Hockey is the best sport to watch in person.  Any seat in the house is a good seat, and for the most part, the cheaper the seat, the more knowledgable the fan.  Hockey fans love hockey and thus can appreciate the strengths of the competing team while loudly proclaiming its weaknesses.  My daughter and I wore our Red Wings gear to a playoff game in San Jose.  Could have been a terrible mistake as the arena is known as the Shark Tank, but the Shark fan seated next to us nodded and praised Pavel Datsyuk as the most skilled playmaker in the game and then begged Joe Thornton to put him down.

Almost nobody comes to a hockey game in civilian clothes; we are who we are.

It’s a fast sport, an elegant sport, and a sport offering non-stop action (except for tv time-outs – a regrettable necessity).  Non-fans complain about not knowing the rules, but there actually aren’t many.  A player is offside if in the offensive area before the puck arrives, but a skater can be outside the blue line as long as the puck is still within – generous!  Generally, if a player drives the puck from one end of the rink to the other team’s goal line, and the puck is untouched when it crosses that line, a whistle blows and the puck is brought back to the other end for a face-off.  When a team is short-handed due to penalty, however, or if a player shoots from behind their red line and puts the puck in the net or forces the goalie to play the puck, no whistle – all good.

The game is so fast, and the puck changes hands so quickly, that it is a very tough game to follow on television.  Added to that challenge, play around the net is hard to sort out; lots of bodies doing lots of things.  There are two other notable issues in building the sort of fan base that recognizes Carey Price  (2014-2015 MVP) when he walks down the street.

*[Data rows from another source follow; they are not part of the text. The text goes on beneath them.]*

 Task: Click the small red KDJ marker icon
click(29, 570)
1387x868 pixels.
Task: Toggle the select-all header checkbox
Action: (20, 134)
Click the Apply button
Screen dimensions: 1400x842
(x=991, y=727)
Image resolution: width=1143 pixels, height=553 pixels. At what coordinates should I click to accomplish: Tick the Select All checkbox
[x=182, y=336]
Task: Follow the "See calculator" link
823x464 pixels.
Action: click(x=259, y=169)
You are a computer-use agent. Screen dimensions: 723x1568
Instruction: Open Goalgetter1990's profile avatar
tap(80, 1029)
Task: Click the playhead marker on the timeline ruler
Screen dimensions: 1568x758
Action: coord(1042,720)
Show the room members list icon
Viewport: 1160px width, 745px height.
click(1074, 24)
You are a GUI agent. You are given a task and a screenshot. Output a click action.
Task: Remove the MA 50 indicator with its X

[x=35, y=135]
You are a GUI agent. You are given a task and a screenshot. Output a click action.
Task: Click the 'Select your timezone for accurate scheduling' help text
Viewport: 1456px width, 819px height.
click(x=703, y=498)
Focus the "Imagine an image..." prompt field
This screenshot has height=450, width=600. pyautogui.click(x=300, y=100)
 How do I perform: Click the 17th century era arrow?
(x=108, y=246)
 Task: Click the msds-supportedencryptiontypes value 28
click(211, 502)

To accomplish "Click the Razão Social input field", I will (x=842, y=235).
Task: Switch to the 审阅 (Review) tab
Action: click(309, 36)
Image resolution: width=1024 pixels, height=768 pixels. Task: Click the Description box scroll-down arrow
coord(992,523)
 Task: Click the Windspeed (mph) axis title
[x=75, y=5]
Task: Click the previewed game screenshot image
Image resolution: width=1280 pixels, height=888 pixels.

Any player who came into the league after 1979 has to wear a helmet at all times (ok, except for fighting) which makes it hard to recognize an individual player.  Very few viewers know what hockey players look like, which is especially frustrating because so many of them look like Viking warriors.  Those of us who treasure the knowledge that the team dentist sits on the bench during the game also love the post-game teeth out interview with the grizzled vet.  By the way, these routinely mangled gladiators are the most articulate athletes in sport; they love the game and know how to talk about it.

Look, lots of professional athletes are tough, but hockey players are routinely stiched up (or stapled up) on the bench between shifts, then back on the ice in minutes.

Finally, unless the Detroit Red Wings are on the ice, teams don’t score enough (just shoot me).  Watch an NHL all-star game to get a sense of the insanely talented skaters and puck handlers; they can do things with a puck the laws of physics do not allow.  At game time, however, they face a goalie such as Ben Bishop of the Tampa Bay Lightning, six foot and seven inches of goalie, assuming they can get past a defenseman such as six-foot nine-inch Zdeno Chara or six -foot seven-inch Chris Pronger.  Let us also remember that Ben Bishop is guarding a goal that is 48 inches tall; that’s a lot of Bishop and not much goal.  He’s wearing a blocker glove that is 8 inches by sixteen inches, a catching glove with a circumference of forty-eight inches, leg pads that are thirty-eight inches long and eleven inches wide, chest pads, arm pads, and carry a stick which can be as much as sixty-five inches long and a foot wide.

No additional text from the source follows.